▼▼▼

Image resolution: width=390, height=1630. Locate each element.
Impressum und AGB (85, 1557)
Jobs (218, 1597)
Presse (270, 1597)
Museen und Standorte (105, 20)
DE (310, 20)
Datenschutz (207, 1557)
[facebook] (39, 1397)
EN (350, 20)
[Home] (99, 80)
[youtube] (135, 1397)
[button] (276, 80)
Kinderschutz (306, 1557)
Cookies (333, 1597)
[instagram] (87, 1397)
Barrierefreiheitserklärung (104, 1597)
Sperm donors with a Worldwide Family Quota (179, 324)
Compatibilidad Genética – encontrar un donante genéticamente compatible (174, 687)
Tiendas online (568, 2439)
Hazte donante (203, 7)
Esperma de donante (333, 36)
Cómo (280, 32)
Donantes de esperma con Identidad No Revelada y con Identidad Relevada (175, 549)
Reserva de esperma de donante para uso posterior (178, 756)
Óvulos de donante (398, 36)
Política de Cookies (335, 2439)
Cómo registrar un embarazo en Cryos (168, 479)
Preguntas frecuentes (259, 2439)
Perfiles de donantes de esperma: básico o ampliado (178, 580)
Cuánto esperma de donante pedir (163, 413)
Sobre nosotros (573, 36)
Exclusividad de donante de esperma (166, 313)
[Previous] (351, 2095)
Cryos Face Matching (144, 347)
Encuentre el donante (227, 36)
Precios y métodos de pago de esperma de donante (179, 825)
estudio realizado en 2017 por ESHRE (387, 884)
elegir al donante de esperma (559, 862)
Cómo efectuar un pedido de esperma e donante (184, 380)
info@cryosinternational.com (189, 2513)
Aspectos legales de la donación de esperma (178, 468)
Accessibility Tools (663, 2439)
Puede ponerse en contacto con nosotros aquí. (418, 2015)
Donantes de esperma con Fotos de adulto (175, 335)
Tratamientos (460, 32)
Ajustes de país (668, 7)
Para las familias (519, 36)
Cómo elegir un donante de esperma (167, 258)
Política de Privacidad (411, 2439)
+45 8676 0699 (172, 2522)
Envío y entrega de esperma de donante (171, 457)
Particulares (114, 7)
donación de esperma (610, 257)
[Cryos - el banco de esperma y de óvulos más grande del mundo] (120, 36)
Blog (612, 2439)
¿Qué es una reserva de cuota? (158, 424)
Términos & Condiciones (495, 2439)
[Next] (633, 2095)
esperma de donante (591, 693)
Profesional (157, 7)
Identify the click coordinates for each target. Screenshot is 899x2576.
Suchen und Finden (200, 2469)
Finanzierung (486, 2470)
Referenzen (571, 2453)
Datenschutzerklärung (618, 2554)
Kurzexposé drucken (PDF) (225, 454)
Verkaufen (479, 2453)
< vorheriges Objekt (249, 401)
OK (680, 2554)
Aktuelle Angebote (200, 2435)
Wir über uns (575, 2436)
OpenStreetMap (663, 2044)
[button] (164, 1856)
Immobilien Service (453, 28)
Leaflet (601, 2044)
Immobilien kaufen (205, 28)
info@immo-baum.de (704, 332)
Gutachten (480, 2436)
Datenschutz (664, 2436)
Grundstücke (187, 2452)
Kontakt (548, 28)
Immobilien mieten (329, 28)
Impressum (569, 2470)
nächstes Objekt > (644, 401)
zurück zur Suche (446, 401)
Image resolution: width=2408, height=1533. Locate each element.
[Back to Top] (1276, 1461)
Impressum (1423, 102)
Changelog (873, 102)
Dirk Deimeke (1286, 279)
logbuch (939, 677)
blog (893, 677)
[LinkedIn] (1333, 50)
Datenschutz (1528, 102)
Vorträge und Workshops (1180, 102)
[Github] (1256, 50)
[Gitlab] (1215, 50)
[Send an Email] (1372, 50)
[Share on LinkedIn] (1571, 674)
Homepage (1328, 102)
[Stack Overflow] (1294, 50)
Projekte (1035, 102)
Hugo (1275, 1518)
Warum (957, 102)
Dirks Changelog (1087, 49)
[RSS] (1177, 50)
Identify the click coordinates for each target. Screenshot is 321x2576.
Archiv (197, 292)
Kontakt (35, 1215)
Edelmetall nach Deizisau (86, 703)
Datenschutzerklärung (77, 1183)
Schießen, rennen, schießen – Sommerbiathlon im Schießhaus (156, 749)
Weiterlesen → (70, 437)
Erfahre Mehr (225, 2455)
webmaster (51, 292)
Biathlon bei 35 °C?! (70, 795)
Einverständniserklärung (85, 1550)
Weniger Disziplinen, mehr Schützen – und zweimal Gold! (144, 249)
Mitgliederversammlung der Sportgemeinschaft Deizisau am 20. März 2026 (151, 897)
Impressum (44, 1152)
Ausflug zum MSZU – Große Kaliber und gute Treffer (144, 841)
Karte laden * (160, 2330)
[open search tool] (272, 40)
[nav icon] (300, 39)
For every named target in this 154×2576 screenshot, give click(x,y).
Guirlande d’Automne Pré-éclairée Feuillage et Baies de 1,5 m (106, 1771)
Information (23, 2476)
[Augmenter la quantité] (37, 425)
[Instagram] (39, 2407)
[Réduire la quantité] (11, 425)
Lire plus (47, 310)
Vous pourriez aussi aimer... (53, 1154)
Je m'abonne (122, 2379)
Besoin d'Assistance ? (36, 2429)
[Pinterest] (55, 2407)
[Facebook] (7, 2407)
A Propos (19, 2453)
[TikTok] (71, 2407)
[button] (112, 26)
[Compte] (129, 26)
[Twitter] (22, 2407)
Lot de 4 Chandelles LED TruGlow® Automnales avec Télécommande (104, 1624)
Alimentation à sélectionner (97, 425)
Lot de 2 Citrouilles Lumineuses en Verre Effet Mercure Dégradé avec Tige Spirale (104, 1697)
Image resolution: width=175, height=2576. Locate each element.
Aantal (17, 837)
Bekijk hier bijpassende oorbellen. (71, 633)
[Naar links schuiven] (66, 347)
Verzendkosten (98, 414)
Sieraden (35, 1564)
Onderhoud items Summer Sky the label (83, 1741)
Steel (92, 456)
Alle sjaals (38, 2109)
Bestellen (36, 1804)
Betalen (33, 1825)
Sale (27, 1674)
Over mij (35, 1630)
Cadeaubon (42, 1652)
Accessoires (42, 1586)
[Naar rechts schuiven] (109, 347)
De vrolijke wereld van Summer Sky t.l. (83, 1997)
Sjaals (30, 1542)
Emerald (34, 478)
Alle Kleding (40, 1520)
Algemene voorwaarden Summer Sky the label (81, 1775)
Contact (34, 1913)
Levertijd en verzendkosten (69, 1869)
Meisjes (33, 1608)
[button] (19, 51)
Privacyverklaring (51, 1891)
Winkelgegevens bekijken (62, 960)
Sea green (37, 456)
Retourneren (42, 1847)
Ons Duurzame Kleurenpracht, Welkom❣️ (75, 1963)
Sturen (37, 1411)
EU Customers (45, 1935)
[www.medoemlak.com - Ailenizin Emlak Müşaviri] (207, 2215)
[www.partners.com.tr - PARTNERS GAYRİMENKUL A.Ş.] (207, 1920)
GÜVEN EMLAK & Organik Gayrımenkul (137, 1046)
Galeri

▲▲▲

- _Work request_
In how many lines of the records does the word "nosotros" appear? Give the number alone.

- _Exercise solution_
2